Calories: 60 | Protein: 1g
Fat: 2.5g | Carbohydrates: 8g
*Per 8-ounce glass of unsweetened almond milk

For some people, the taste of traditional dairy milk is one of the biggest deterrents. It’s not particularly sweet, and in a search for a better-tasting, vegan alternative, companies began producing nut milks like almond milk. Ground almonds and water are all it takes to create this slightly sweeter beverage, and, although it’s generally more flavorful than regular milk, it is also less calorie-dense because of its high water content. For people without nut allergies, almond and similar nut-based milks can be a great low-calorie replacement for dairy milk. However, it’s important to keep in mind that vitamins and nutrients are often added to these drinks because naturally occurring nutrients like protein and vitamins A, B, and D can be lost during production. When these values are added in it can be harder for the body to absorb them.

Oat Milk

Calories: 130 | Protein: 4g
Fat: 2.5g | Carbohydrates: 24g
*Per 8-ounce glass

Oat milk is one of the newest milk alternatives on the market, and it offers a healthy option for people allergic to both dairy and nut milks. However, oat milk is made from oats that are toasted and hulled and is often fortified with other ingredients such as seeds and beans, so it may still pose a problem for people with certain allergies; it’s important to read the label before purchasing. Because it is relatively new to the market, oat milk might be harder to find in stores than other milks, but it’s growing in recognition, especially at urban coffee shops and cafés. After it’s processed, oat milk has a waterier consistency, similar to that of skim milk, and tastes slightly sweeter than cow’s milk. Naturally occurring sugars in the oats raise the level of carbohydrates and calories in this alternative, but it has higher levels of protein and iron, too.

Rice Milk

Calories: 120 | Protein: 1g
Fat: 2.5g | Carbohydrates: 23g
*Per 8-ounce glass

Unfortunately for some people, most dairy milk alternatives still raise the risk of an allergic reaction, as soy, nuts, and wheat are among the most common food allergies. There is one alternative, however, that poses very little threat: rice milk. Made traditionally by soaking brown rice in water, rice milk has a higher starch content, which produces a sweet taste that many people might appreciate. This high starch content also gives rice milk more carbohydrates, but it remains relatively low in fat content, despite its higher level of calories and sugars. It offers very few nutrients compared to other alternatives, though, with less than a gram of protein per serving. Despite its lack of nutrients and vitamins, rice milk can be a viable option for people unable to drink cow’s milk or other popular substitutes.

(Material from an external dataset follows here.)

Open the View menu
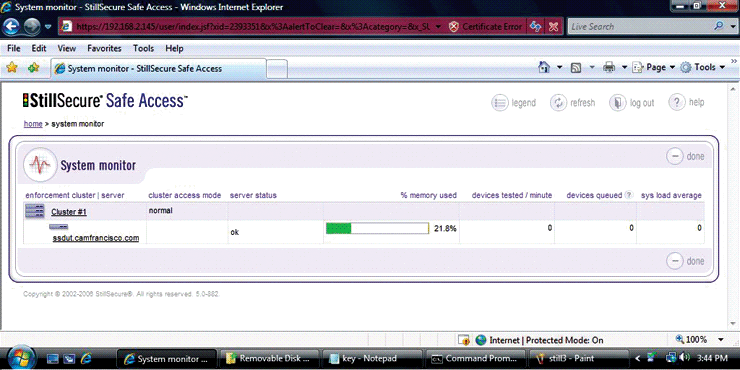 coord(67,48)

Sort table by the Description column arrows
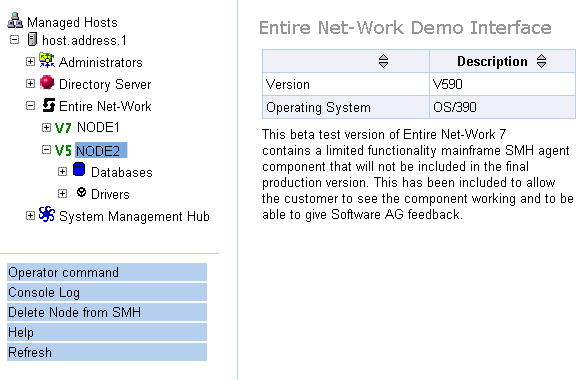click(x=541, y=61)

It’s up to you, the consumer, to determine the best dairy milk or milk alternative for your diet and lifestyle. You may even need to experiment with different varieties until you find the right fit. According to West Passerrello, there are a few groups of individuals who may benefit most from consuming milk alternatives: people living a strict vegan lifestyle, people who have identified an intolerance to milk through an elimination diet, and people who are lactose intolerant (though supplementation of the lactase enzyme can help this).

There are also a handful of lesser-known milk alternatives that can be more difficult to hunt down on store shelves, such as hemp, flax, and pea milks. Many people are even making their own alternatives at home. It’s an ever-growing industry, and there are virtually no limitations to what can be considered a viable dairy milk replacement. Figure out what is most important to you in your milk or milk alternative to make the smartest decision possible.